Posted on:2005-01-24Degree:Ph.DType:Dissertation
University:University of VirginiaCandidate:Schoen, BrianFull Text:PDF
GTID:1451390011950379Subject:History
Abstract/Summary:
By positioning economic, political, and intellectual leaders of the Cotton South within a broader global context, this dissertation applies a new approach to fundamental questions in early United States history: What were the processes and limits of nationalism and sectionalism in the early Republic? What forces acted to reinforce or challenge the novel system of federalism created in 1787? Why did leaders in the Deep South ultimately come to believe that secession from that system was the only way to protect their rights and interests?
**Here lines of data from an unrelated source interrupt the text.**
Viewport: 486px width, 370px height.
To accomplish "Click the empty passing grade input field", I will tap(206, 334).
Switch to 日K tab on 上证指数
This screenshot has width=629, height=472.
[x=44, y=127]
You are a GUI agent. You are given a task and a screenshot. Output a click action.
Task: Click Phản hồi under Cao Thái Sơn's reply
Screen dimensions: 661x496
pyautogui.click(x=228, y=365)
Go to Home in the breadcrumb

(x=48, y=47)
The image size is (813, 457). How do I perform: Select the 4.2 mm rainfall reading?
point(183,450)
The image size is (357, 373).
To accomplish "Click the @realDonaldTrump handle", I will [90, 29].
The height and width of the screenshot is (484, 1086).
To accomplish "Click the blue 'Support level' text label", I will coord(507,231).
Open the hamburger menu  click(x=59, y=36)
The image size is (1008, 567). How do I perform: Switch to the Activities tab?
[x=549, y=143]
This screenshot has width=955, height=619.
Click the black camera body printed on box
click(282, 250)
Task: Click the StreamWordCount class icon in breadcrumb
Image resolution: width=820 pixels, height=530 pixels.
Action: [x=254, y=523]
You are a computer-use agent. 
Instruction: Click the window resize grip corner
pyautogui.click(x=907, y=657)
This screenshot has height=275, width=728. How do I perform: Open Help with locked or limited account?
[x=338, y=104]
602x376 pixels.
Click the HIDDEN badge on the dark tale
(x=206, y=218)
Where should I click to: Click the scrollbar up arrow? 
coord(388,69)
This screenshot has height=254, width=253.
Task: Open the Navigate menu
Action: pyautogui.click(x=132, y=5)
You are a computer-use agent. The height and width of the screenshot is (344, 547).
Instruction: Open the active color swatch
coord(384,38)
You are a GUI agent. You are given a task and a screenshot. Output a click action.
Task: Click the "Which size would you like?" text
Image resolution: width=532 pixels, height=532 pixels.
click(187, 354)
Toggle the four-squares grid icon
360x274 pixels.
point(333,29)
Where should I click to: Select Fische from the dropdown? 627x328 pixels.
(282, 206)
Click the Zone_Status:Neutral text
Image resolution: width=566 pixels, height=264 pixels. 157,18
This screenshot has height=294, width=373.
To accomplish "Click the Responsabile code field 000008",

How did these same individuals who extolled the virtues of liberty come unabashedly to justify and defend an institution of slavery opposed to the principles they claimed to cherish in 1776 and again in 1861? This dissertation suggests that a deep appreciation of global forces, and especially the transatlantic cotton trade, is fundamental for answering these questions.; As commercially minded "internationalists," disciples of free trade thought, and practitioners of an emerging scientific racism, leaders in the Cotton South aggressively engaged the modern world around them. The region's particular commitment to international trade, especially with Great Britain, created tensions within national party politics and the federal system in which politicians operated. Debates over how to respond to European hostilities in the 1790s, Jefferson's Embargo, the War of 1812, protective tariffs, the "American System," internal improvements, African Colonization, navigation laws, Free Black Port Acts, and slavery's expansion westward informed national and sectional identities. A long process of domestic and international negotiations over these issues ultimately led elites in the Deep South to envision a life outside of the Federal Union.; In the 1850s, with slavery increasingly under attack within the Union, cotton growers and slaveholders in the Deep South believed that King Cotton might rule the Atlantic. The secession movement that began in the Cotton South resulted not only from a defensive or irrational fear of Black Republicanism but also from the calculation that the Cotton South and slavery would prosper within the wider world on its own terms.